If both source sequences also conform to (at least) Collection, then the returned sequence representing the merger is also a collection.

Complexity

Calling mergeSorted(with:keeping:by:) or mergeSorted(with:keeping:) is an O(n + m) operation, where n and m are the lengths of the operand sequences. Creating an iterator and/or lazy sequence is O(1), while iterating through all of lazy sequence will be O(n + m). If the kept subset is one of the degenerate cases, the complexity will be shorter.
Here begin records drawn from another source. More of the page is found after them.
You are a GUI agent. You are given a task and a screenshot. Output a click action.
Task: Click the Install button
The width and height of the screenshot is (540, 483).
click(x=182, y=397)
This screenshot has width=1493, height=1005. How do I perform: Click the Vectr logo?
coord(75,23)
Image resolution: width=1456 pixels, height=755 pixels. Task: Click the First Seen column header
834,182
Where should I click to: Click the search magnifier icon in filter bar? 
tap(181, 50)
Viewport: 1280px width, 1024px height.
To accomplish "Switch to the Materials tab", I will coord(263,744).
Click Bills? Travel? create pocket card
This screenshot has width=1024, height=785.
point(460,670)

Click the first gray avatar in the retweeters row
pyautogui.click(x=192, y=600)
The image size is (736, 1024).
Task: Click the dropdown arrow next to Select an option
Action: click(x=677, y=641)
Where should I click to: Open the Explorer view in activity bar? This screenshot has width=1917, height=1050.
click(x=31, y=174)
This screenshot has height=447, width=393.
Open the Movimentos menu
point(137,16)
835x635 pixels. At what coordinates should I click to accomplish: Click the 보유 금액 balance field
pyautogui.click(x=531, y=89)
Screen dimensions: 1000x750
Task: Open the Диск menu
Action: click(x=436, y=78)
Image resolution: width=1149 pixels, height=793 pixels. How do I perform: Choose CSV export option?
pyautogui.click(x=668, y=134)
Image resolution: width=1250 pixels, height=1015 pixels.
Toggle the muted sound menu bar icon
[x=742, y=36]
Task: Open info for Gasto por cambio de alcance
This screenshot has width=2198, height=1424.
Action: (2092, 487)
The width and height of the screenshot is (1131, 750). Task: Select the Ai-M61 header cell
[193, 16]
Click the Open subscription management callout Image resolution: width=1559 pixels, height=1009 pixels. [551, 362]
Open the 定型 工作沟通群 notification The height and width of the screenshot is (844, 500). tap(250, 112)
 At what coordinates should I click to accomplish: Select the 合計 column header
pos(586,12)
Comparison with other languages

C++: The <algorithm> library defines the set_difference, set_intersection, set_symmetric_difference, set_union, and merge functions. They can be all distilled into one algorithm, which the mergeSorted(with:keeping:by:) method and its overloads do for Swift. The .firstMinusSecond and .secondMinusFirst subsets are equivalent to calls to set_difference; .intersection to set_intersection; .symmetricDifference to set_symmetric_difference; .union to set_union; and .sum to merge.